Jorge Saldaña · Director general de LaOrquesta.mx

Sabemos perfectamente por qué estamos aquí. No hace falta el eufemismo.

Una reforma al Código Penal —que alguien bautizó “Ley Serrano“, aunque no es una ley, es apenas una reforma— derivó en la detención de tres personas. Lo digo así, sin adjetivo: tres personas. Y a eso se sumó la filtración de una lista de supuestos nombres con órdenes de aprehensión. Sacado de contexto, aquello encendió una percepción local y nacional: que el poder salió a cazar voces críticas.

Voy a ser franco, y empiezo por la casa incómoda. Esa reforma quizá no fue correcta. No fue acertada, ni fue precisa. No la justifico.
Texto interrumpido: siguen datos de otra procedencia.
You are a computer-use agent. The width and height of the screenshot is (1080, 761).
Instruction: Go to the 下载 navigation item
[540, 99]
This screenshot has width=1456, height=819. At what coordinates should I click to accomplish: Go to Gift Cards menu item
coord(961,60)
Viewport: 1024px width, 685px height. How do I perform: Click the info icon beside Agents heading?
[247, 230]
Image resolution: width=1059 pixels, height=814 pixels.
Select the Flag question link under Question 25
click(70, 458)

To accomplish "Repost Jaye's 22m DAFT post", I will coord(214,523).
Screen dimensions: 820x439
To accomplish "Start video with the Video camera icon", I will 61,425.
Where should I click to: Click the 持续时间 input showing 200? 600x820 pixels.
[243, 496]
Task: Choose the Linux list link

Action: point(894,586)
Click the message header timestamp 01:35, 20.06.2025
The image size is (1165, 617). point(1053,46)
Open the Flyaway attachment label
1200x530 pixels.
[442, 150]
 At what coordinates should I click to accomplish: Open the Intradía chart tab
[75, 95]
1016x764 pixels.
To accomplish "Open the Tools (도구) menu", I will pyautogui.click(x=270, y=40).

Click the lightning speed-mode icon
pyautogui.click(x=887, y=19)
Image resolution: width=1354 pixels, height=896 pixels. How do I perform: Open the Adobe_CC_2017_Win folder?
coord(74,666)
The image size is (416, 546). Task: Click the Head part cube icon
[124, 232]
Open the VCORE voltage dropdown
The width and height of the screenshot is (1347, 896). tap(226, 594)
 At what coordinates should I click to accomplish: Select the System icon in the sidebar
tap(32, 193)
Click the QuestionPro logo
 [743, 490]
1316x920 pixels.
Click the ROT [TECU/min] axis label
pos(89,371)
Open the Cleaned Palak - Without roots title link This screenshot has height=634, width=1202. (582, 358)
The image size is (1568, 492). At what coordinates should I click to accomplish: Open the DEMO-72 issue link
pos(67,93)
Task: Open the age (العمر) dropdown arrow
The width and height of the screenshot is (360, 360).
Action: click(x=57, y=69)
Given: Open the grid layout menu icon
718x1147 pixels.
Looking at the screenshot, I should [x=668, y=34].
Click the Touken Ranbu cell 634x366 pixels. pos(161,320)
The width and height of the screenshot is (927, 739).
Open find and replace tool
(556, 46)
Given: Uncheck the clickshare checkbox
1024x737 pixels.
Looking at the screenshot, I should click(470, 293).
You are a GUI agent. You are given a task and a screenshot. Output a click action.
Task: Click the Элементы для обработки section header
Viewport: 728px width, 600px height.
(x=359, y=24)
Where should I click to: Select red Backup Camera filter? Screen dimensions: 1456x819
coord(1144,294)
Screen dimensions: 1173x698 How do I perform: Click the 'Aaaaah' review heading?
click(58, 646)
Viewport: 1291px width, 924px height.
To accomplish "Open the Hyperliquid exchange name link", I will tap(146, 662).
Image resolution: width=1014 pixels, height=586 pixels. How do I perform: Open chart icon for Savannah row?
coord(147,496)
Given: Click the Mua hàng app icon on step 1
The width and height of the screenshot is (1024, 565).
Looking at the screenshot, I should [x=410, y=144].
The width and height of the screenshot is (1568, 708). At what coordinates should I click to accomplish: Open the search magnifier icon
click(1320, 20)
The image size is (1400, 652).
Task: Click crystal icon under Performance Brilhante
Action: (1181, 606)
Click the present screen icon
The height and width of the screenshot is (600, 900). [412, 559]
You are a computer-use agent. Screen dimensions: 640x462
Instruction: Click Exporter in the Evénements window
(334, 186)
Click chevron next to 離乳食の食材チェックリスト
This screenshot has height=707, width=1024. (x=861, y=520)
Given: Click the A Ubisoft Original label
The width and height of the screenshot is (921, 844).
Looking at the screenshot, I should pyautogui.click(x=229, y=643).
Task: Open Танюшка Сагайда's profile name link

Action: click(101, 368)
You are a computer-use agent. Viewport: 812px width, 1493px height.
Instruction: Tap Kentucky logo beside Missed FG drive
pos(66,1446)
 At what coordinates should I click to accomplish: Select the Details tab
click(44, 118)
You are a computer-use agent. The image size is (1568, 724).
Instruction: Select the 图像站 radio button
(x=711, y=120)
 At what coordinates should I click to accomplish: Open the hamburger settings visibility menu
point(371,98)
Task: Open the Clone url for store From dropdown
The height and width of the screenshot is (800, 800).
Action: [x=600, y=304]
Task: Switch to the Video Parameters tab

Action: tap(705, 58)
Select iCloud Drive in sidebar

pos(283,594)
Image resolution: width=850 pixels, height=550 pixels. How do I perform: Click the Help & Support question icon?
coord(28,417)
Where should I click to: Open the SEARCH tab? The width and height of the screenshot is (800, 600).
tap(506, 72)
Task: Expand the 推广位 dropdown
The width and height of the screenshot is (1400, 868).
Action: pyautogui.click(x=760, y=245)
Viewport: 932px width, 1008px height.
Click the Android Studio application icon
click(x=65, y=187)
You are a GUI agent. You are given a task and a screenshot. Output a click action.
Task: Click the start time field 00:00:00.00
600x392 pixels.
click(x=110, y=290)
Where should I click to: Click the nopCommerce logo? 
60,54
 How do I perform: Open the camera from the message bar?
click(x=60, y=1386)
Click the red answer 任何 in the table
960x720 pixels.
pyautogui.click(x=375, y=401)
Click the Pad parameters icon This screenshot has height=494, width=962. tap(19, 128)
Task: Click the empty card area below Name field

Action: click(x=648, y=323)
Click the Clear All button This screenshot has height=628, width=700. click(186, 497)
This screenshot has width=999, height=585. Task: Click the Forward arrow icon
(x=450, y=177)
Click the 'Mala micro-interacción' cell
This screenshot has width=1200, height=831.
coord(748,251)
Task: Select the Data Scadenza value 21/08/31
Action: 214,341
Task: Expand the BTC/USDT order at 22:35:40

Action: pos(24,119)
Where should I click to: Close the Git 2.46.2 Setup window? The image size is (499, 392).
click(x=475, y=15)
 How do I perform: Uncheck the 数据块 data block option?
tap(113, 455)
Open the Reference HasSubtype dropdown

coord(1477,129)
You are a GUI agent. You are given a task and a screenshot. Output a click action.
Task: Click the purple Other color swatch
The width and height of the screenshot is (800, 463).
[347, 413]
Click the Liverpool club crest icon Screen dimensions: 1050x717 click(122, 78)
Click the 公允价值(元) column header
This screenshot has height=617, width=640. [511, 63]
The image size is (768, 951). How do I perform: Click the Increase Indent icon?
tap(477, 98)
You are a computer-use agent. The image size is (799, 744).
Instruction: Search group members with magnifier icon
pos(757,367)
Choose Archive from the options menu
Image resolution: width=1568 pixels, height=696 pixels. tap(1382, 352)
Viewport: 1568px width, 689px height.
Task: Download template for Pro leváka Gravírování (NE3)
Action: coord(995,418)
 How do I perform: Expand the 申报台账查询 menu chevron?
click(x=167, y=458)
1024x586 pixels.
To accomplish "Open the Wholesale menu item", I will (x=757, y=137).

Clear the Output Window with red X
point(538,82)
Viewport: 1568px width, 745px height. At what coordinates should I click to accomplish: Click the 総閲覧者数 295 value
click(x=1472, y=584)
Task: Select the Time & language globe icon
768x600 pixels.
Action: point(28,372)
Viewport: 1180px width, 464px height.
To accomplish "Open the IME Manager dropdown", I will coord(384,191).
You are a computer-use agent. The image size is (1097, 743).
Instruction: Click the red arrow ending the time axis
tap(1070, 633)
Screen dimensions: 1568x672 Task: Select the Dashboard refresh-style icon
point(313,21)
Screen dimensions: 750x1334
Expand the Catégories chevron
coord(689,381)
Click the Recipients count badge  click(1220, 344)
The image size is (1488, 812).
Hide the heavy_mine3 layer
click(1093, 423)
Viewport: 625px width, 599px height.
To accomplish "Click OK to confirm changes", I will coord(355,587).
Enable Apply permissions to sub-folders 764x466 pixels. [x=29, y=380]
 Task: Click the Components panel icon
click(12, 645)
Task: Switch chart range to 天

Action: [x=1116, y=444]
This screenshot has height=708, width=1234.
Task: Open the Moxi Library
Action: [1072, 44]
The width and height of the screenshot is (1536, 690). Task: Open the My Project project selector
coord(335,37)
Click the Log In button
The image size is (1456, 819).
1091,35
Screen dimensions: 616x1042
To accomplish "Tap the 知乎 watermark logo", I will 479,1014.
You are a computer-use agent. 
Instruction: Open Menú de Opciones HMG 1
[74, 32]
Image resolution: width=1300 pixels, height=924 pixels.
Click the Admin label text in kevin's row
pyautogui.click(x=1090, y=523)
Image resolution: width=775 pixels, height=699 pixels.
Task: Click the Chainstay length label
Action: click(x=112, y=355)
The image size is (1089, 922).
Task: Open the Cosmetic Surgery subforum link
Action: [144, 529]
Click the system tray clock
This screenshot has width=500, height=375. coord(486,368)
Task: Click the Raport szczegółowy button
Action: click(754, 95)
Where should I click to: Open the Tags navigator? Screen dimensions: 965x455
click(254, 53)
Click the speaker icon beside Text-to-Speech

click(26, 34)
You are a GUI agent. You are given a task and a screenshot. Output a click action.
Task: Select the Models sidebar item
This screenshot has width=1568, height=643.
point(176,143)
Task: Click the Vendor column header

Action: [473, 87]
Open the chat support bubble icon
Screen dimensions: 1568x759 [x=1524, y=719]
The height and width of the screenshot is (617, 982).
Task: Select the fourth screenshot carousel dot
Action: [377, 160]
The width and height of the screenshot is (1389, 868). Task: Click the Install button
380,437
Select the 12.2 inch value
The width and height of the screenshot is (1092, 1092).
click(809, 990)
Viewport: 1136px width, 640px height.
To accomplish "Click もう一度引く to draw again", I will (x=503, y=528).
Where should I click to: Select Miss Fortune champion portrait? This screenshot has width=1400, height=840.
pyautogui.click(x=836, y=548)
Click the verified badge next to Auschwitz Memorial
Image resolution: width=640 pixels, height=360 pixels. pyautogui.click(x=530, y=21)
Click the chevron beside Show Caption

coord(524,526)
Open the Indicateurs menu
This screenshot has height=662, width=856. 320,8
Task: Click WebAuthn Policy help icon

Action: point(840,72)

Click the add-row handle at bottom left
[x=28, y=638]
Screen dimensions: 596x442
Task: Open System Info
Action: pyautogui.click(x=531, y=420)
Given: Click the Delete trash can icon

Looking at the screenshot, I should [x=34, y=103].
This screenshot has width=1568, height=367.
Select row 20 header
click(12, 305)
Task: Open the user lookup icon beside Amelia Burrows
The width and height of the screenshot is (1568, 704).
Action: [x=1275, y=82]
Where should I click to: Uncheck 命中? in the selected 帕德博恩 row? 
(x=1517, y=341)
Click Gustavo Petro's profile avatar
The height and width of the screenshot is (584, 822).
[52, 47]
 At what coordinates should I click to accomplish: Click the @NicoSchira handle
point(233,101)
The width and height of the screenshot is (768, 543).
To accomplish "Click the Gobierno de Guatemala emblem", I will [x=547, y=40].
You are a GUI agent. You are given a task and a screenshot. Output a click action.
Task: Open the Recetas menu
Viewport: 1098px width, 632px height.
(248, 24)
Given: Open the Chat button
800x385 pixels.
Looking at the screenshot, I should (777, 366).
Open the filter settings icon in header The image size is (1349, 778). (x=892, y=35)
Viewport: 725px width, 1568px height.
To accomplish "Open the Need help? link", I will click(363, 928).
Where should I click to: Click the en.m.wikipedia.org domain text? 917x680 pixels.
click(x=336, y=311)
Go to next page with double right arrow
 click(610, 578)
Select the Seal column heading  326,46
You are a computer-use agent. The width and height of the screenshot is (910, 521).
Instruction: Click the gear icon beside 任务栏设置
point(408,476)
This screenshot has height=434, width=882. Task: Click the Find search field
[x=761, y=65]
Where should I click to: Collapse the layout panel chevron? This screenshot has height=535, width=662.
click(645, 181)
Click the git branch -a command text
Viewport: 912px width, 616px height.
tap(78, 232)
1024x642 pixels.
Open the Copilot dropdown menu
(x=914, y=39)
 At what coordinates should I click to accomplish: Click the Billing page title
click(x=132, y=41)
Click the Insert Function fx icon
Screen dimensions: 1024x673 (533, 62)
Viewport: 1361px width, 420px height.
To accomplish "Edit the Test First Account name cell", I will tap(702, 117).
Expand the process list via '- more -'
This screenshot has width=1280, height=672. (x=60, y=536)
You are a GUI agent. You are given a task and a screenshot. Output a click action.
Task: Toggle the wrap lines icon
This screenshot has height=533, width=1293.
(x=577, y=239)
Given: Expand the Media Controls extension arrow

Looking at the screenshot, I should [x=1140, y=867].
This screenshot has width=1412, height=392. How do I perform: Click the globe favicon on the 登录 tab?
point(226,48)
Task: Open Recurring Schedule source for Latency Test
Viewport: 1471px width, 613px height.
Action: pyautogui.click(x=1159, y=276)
Pero tampoco me voy a hacer tonto con lo que vino después. Porque la narrativa que se construyó —local, nacional— fue una sola, la de la cacería, y esa narrativa fue aprovechada por intereses políticos muy identificados para derogar una norma y poner al estado en la mira internacional. Las personas no respondemos a términos jurídicos. Respondemos a emociones. Y alguien supo exactamente qué emoción encender.

Hubo hasta una manifestación que se atrevió a hablar “por todos los periodistas”. Con todo respeto: nadie me consultó. Así que quede claro desde mi primera línea. Yo hablo por mí. No me atrevo a hablar por ningún otro medio, ni por ningún otro colega. Vengo a poner mi nombre sobre la mesa, no el de un gremio que no me nombró vocero.

Y ya que hablamos de nombres, conviene fijar algo que no está a debate, porque no depende de este gobierno ni de ninguno.

El Estado no tiene facultad para decidir quién es periodista y quién no. Tampoco quién es medio y quién no. No es cortesía: es doctrina asentada. La Corte Interamericana de Derechos Humanos lo resolvió hace cuarenta años, en la Opinión Consultiva 5 de 1985: exigirle a alguien un certificado o una colegiación para ejercer el periodismo es incompatible con la libertad de expresión. El día que el poder reparte credenciales de periodista, ese día decide a quién silencia.

Que quede grabado: aquí nadie pide esa facultad. Y si alguien la ofreciera, habría que rechazarla.

Entonces vamos al grano, porque para eso me invitaron.

En San Luis hay medios anónimos. De un lado y del otro, de todos los colores. Páginas sin dueño, sin domicilio, sin firma, que golpean y desaparecen. A esos no los podemos regular. No está en nuestras manos, y qué bueno que no lo esté.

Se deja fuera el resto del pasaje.